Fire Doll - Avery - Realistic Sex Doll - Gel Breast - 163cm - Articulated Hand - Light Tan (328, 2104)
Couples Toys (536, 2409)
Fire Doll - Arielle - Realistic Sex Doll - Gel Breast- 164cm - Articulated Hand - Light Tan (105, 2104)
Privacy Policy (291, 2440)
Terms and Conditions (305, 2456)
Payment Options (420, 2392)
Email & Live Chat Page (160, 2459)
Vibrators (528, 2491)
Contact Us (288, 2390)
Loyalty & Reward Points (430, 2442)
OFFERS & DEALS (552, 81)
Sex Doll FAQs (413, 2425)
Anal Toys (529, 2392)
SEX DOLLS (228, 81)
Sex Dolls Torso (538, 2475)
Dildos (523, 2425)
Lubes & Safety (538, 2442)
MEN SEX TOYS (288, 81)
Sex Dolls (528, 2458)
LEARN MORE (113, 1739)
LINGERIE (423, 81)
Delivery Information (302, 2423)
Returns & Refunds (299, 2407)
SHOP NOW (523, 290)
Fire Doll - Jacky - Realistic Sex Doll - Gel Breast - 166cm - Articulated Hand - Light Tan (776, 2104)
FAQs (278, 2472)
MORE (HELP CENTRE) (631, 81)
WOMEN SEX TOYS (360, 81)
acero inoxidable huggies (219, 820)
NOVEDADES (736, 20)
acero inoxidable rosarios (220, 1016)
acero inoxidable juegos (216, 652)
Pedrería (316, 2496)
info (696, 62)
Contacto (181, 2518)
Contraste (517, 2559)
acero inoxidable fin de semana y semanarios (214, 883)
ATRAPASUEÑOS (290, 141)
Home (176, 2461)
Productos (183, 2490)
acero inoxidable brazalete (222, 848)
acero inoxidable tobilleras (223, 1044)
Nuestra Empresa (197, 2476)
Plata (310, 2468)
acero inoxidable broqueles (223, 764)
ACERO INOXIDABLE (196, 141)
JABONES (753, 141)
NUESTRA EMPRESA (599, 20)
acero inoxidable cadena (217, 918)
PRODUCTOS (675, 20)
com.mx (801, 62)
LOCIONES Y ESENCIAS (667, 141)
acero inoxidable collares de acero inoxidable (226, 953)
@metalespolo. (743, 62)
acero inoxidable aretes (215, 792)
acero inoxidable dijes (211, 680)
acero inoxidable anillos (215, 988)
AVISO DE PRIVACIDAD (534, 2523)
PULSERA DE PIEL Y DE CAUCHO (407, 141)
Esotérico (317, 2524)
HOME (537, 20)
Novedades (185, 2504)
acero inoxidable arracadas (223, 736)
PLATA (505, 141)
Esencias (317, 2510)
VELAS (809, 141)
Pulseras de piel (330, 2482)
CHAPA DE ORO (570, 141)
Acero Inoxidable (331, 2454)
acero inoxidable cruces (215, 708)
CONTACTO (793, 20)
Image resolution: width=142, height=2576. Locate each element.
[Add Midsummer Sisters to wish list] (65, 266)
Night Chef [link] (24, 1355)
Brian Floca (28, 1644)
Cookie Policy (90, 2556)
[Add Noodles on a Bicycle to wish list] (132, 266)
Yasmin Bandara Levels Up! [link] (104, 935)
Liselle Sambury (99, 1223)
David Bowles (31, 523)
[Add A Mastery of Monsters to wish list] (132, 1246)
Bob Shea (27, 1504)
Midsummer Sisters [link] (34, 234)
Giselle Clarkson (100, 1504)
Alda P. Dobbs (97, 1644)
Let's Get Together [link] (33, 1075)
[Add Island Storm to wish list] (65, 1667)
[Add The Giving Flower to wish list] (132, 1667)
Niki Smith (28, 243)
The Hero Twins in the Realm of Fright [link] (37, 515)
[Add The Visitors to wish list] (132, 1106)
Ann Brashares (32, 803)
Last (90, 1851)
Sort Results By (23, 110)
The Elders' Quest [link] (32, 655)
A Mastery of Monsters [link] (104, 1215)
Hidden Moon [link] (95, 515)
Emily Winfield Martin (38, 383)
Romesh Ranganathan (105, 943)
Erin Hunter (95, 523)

Assignment: With the first line being the one containing "[Add Midsummer Sisters" and the last line the one containing "Liselle Sambury (99, 1223)", transcribe exactly the lines above that fall in that range.

Solved exercise:
[Add Midsummer Sisters to wish list] (65, 266)
Night Chef [link] (24, 1355)
Brian Floca (28, 1644)
Cookie Policy (90, 2556)
[Add Noodles on a Bicycle to wish list] (132, 266)
Yasmin Bandara Levels Up! [link] (104, 935)
Liselle Sambury (99, 1223)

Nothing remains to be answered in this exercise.